As you may recall, there were opposition against publishing the JSON 
Canonicalization Scheme as an IETF RFC.  Therefore it ended up as RFC 8785 
using the ISE track.

Now the authors are facing the same situation with a follow-up specification, 
JWS/CT: https://www.ietf.org/archive/id/draft-jordan-jws-ct-06.html

We have been requested to insert a warning sign [*] in the "Abstract" which seems like a 
rather unusual way of structuring a specification.  This text is then to be repeated 3 times more.  
The argument is that nobody reads the "Status of This Memo" which may be true.

Regardless of what you think about this particular work item, I believe the 
time has come for the IETF to take a FIRM POSITION on how to deal with ISE 
publications.

My proposal is that the IETF either dumps the ISE track altogether or publish 
such documents under another brand, like ISE-nnnn to avoid the possible 
confusion between genuine IETF standards and ISE RFCs.

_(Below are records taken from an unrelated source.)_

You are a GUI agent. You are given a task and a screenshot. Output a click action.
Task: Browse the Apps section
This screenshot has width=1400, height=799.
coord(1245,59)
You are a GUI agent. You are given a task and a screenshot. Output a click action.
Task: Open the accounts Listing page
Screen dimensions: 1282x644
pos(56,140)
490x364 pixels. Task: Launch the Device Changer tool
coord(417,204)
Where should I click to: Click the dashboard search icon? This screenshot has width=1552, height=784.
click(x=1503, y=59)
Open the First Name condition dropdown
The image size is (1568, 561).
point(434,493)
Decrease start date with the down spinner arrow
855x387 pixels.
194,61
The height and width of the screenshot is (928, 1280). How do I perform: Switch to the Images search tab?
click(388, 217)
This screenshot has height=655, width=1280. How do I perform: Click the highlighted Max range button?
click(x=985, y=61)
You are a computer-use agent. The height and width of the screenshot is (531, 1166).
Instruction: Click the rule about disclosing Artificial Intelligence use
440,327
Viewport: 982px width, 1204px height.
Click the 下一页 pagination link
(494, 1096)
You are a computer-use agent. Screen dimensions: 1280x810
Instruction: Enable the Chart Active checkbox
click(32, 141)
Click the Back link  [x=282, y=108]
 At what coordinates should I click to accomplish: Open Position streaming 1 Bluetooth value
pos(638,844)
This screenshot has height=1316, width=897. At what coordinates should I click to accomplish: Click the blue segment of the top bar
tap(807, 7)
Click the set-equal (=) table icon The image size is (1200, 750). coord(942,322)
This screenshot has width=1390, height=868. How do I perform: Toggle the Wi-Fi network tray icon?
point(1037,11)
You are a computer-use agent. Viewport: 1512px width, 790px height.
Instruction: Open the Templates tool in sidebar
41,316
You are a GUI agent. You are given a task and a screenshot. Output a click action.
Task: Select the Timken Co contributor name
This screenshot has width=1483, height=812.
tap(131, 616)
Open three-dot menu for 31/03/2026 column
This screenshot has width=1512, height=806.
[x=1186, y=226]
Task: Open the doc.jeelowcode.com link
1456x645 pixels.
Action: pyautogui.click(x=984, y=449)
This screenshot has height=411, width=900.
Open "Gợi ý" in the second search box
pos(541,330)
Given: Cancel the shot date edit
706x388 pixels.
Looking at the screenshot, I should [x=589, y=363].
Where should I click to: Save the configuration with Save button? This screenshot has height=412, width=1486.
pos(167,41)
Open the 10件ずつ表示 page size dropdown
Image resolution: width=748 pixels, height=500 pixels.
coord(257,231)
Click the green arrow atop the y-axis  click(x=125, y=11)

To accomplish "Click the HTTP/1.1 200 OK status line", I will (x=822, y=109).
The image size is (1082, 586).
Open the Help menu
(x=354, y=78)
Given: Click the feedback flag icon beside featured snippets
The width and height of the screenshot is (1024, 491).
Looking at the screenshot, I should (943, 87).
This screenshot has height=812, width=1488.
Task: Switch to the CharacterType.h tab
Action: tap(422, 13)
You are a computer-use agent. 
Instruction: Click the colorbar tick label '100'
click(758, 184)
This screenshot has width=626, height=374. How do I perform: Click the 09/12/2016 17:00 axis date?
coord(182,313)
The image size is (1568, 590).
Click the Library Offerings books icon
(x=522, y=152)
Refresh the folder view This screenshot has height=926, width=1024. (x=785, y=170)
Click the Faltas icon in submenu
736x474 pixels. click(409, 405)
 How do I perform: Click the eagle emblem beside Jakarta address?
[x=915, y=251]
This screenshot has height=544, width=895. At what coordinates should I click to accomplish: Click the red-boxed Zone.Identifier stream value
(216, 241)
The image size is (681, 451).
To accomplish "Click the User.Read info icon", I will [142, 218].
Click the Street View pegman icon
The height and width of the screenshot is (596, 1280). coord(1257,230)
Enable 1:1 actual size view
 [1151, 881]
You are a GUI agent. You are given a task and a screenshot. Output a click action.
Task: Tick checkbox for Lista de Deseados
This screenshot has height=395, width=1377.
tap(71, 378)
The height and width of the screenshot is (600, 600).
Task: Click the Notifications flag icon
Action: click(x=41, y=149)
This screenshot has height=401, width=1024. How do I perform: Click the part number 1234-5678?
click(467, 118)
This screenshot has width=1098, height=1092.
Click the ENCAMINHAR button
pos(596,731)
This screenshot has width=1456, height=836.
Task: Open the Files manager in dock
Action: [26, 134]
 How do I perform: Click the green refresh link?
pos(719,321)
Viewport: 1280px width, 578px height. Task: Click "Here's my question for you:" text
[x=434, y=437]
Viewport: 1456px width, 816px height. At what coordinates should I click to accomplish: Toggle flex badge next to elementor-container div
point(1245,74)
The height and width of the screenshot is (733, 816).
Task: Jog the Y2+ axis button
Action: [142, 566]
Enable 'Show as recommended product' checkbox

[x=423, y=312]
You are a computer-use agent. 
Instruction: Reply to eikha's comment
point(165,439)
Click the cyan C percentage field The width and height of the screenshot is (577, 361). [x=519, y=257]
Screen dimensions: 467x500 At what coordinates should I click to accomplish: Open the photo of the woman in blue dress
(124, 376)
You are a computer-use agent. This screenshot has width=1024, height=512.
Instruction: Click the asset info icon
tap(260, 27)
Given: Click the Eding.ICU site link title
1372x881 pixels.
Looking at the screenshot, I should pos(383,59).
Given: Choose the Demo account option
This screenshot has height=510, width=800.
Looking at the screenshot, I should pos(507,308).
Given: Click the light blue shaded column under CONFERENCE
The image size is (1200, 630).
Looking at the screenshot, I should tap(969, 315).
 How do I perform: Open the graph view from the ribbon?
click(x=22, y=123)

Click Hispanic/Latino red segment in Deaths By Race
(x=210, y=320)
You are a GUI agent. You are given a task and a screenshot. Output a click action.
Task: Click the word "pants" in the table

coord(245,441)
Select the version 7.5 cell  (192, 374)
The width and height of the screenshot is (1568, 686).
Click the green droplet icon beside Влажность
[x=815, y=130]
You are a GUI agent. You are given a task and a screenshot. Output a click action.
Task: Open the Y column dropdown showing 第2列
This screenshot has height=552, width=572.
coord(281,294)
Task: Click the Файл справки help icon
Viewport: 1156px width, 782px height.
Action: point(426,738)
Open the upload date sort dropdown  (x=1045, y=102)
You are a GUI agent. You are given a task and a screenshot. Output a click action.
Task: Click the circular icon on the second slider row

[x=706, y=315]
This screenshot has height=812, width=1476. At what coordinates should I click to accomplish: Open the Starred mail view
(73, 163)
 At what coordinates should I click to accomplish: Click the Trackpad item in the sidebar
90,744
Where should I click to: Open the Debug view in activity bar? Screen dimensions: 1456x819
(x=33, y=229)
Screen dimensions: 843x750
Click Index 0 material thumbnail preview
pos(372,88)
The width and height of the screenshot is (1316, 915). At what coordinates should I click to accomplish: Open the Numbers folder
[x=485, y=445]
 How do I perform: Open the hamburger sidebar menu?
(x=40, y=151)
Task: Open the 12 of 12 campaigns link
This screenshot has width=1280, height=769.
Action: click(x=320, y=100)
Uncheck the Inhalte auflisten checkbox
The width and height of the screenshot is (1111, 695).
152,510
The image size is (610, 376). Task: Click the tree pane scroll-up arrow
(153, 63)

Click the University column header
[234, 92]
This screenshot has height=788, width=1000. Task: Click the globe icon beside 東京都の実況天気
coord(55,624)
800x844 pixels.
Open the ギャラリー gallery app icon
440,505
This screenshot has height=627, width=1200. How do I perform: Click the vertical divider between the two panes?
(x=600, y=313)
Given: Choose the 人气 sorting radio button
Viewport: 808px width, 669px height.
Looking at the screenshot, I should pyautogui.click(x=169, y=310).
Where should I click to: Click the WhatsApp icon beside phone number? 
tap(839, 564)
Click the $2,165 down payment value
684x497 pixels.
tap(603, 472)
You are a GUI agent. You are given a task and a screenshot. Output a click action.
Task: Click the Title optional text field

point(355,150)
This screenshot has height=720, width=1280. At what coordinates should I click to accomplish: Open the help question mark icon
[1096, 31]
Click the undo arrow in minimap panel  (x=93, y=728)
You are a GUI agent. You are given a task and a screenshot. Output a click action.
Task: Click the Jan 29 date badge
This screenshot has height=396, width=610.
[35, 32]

What do you think?  I have no particular preferences except that all ISE 
documents should be treated equal.  That some ISE publications like RFC 8785 
may end-up as de-facto standards is probably what many authors had in mind from 
the very beginning.

Sincerely,
Anders Rundgren

*] This informational specification has been produced outside the IETF,
  is not an IETF standard, and does not have IETF consensus.